The night before, Bo suffered a heart attack, keeping him in the hospital during the January 1, 1970 game. He called the plays from his hospital bed. Michigan lost to USC, 10-3. Some believe they would have won had Bo been with them that day, but battling heart disease was also Bo's fate.

That game Michigan played against Ohio State University was the one, each year, Bo lived for. "Win, and you were in heaven," he wrote in his autobiography. In the "Ten Year War" with Woody Hayes, Bo's first ten seasons at Michigan, Bo came out ahead of Woody, but just barely, with 5 wins, 4 losses and 1 tie.

Bo credited Hayes with putting that fire in his belly. "His temper was, at times, inexcusable," Bo wrote. "But he shaped me and everything I do with a stamp of passion and strength."

Bo went on to become the winningest coach in Michigan's history. When he retired after the 1989 season, he said in his gravelly yet soulful voice, "Who could ask for a greater career than I've had? It's not that I've done everything in football, but I've coached at Michigan."

Epilogue

Bo Schembechler died on Friday, November 17, 2006. His death came a day before the second-ranked Wolverines were to play the top-ranked Ohio State Buckeyes in Columbus.

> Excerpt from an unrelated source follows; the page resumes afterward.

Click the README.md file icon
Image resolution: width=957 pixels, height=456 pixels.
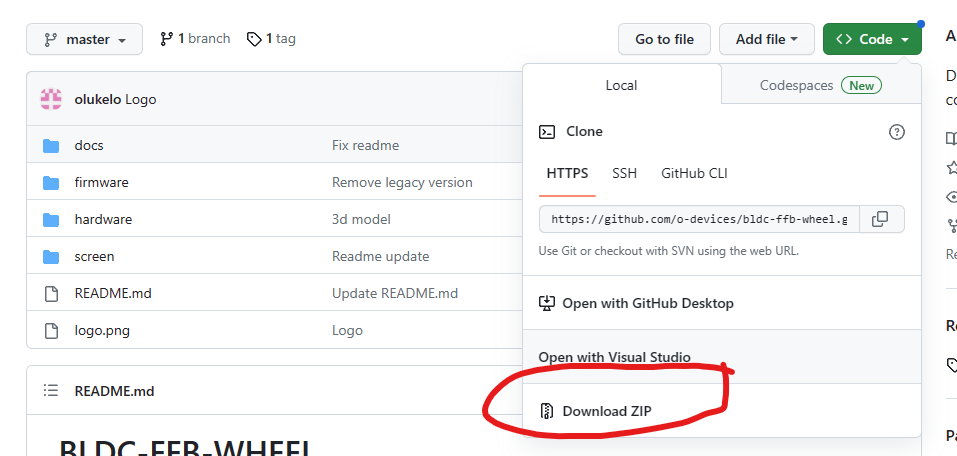tap(52, 293)
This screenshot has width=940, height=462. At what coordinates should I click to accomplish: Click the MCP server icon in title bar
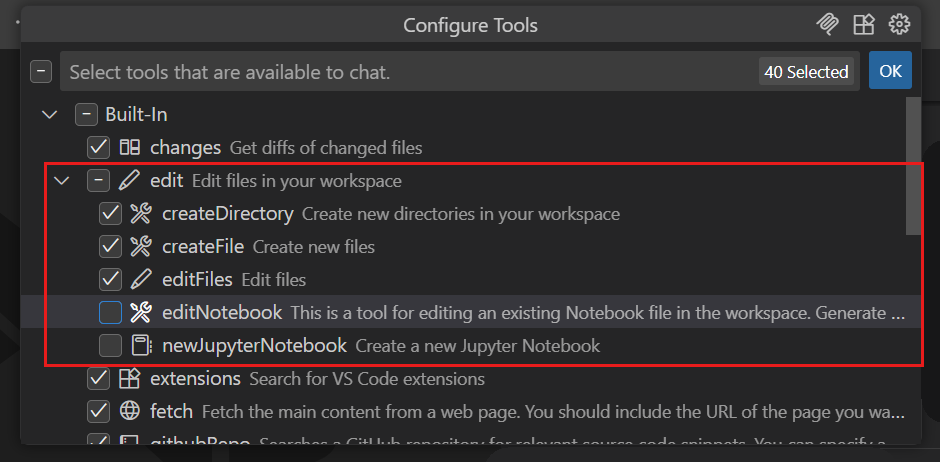pyautogui.click(x=827, y=25)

When Bo became Michigan's head coach in 1969, "its glory years under Fielding Yost and Fritz Crisler were long gone," wrote the New York Times, "the 100,000-seat Michigan Stadium had seldom been filled in recent seasons, and the Michigan band was finding fewer occasions to hail the maize and blue with the marching band song 'The Victors.'" Then came Bo, and a new day at Michigan.

In his first season, in the game Bo soon came to live for, Michigan beat top-ranked and undefeated Ohio State, 24-12. Michigan felt victorious, and the stadium (and more importantly, the hearts and souls of Michigan students, fans and alumni) began to fill with pride.

Bo coached at Michigan for 21 seasons, and took his team to 17 bowl games, including 10 Rose Bowls. His 194-48-5 record at Michigan earned him the title of the winningest coach in Michigan's history.

"Bo had an unmistakable twinkle in his eye, and I will miss that spirit and so much more," President Mary Sue Coleman said soon after his passing. "I am grateful for this remarkable man and all his contributions that made Michigan Michigan."